Autumn Term 2024:
30 September - 09 December (10 weeks)
Half term : Monday 28 October
Members: £135 Non-members: £170
Concessions: £20 (call the office 020 8340 3343)
This course looks at Italian Renaissance painting, sculpture and architecture from the start of the fourteenth century till the early sixteenth century. By looking at selected artists and their patrons, the course aims to place key artworks into their historical context.
Most histories of the Italian renaissance focus on Florence, where the patronage of the Medici resulted in a burst of creativity by artists, architects and sculptors such as Domenico Ghirlandaio, Andrea del Verrocchio, Filippo Brunelleschi, Botticelli and Michelangelo. Florence was, however, not the only artistic centre in the Italian renaissance. In this lecture series we will track the origins of renaissance naturalism back to the work of Giotto and the Roman Realists in the early fourteenth century. We will explore the art of mercantile Venice (Jacapo, Gentile, and Giovanni Bellini); the dukedoms of Mantua, Urbino and Milan (Andrea Mantegna, Piero Della Francesca and Leonardo da Vinci); and Rome (Michelangelo and Raphael).

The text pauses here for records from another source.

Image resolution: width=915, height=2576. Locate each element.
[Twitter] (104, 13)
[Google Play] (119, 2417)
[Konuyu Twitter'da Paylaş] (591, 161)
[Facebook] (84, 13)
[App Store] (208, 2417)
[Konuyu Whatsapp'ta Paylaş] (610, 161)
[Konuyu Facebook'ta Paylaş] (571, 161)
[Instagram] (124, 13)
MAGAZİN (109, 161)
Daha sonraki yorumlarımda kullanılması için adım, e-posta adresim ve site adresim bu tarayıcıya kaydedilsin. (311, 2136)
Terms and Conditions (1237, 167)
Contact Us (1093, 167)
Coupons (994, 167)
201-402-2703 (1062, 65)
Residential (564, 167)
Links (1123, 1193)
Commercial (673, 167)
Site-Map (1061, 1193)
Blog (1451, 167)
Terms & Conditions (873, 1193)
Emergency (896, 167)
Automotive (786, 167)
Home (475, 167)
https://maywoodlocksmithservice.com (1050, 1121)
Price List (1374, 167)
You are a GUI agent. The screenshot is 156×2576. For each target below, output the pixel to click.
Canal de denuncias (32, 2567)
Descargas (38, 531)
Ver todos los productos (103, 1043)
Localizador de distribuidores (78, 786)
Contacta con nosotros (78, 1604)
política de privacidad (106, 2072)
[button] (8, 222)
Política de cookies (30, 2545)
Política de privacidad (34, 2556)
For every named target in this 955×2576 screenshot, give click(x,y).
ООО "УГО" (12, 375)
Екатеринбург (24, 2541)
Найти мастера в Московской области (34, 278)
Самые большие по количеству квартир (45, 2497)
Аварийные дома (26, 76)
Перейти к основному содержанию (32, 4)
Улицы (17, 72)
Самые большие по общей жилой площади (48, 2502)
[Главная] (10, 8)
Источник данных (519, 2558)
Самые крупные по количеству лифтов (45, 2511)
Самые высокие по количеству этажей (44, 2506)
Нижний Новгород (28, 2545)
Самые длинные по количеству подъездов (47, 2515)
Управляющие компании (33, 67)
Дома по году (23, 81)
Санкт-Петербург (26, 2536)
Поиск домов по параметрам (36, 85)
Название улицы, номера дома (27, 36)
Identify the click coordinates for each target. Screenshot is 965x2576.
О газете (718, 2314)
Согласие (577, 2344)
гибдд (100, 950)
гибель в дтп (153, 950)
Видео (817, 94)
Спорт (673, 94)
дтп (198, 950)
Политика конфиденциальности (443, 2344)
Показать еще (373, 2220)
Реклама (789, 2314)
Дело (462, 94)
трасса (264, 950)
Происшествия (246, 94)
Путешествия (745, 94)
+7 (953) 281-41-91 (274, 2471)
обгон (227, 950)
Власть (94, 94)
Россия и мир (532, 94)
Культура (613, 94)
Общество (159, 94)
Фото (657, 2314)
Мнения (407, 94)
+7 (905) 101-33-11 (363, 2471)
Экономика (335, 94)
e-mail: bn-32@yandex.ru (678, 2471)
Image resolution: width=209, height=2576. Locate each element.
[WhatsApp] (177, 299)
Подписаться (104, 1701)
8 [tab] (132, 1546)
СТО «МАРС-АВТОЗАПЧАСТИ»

The best artists worked for patrons all over the peninsula, so our approach will be to examine the art of this period within a framework of different techniques and working practices; and by considering how different types of patrons wanted different kinds of art
What will we cover?
• How do we define ‘the renaissance’? What changes in this period?
• Fresco: Giotto, Roman Realism and the description of emotions
• Architecture: the rediscovery of Vitruvius and the influence of Classical Roman architecture
• Sculpture: the return to Classical ideals in bronze and marble
• Painting: Linear perspective, ideas from the north, and the transition from tempera to oil painting
• Different motifs: for churches and private chapels, portraits, stories from recent history and classical mythology
• Types of patron: homeowners, guilds, wealthy merchants, aristocrats, mercenary generals, church leaders and popes
• Places: Florence, Milan, Urbino, Borgo san Sepulcro, Venice, Rome etc.
Julia Musgrave
Julia has a masters in ‘Art, Style and Design: Renaissance to Modernism c.1450 - c.1930’ from the University of Glasgow. She gained her PhD at the University of York for her research into the social networks of the British art world in the development of the Contemporary Art Society from 1910 to 1939. She is an accredited Arts Society lecturer.